## RECORDED INFORMATION
------------

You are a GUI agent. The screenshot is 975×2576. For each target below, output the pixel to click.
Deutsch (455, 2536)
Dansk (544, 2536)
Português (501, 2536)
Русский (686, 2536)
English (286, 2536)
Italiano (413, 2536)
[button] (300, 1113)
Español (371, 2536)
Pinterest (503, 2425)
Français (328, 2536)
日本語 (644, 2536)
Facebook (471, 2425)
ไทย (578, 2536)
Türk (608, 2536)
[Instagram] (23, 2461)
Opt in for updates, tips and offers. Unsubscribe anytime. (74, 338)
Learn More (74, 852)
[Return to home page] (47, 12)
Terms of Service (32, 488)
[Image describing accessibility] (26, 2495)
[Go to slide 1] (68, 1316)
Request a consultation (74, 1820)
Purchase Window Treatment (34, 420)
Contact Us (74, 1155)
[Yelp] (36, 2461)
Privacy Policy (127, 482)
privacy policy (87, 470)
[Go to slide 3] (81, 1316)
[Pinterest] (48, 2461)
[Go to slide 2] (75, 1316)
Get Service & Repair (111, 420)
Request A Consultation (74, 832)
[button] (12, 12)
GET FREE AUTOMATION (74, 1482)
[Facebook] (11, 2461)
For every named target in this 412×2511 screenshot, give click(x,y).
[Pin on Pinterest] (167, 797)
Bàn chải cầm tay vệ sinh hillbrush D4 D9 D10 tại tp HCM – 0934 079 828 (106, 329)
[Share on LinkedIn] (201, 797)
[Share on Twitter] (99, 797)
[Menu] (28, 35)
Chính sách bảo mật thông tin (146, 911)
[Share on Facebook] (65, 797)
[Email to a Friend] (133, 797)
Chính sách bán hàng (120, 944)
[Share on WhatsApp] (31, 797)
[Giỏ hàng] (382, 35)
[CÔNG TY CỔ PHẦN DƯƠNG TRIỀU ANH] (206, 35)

------------

## PROBLEM TO SOLVE
All lines above that include the word "screenshot" should be located and copied.

## EXERCISE RESPONSE
You are a GUI agent. The screenshot is 975×2576. For each target below, output the pixel to click.
For every named target in this 412×2511 screenshot, give click(x,y).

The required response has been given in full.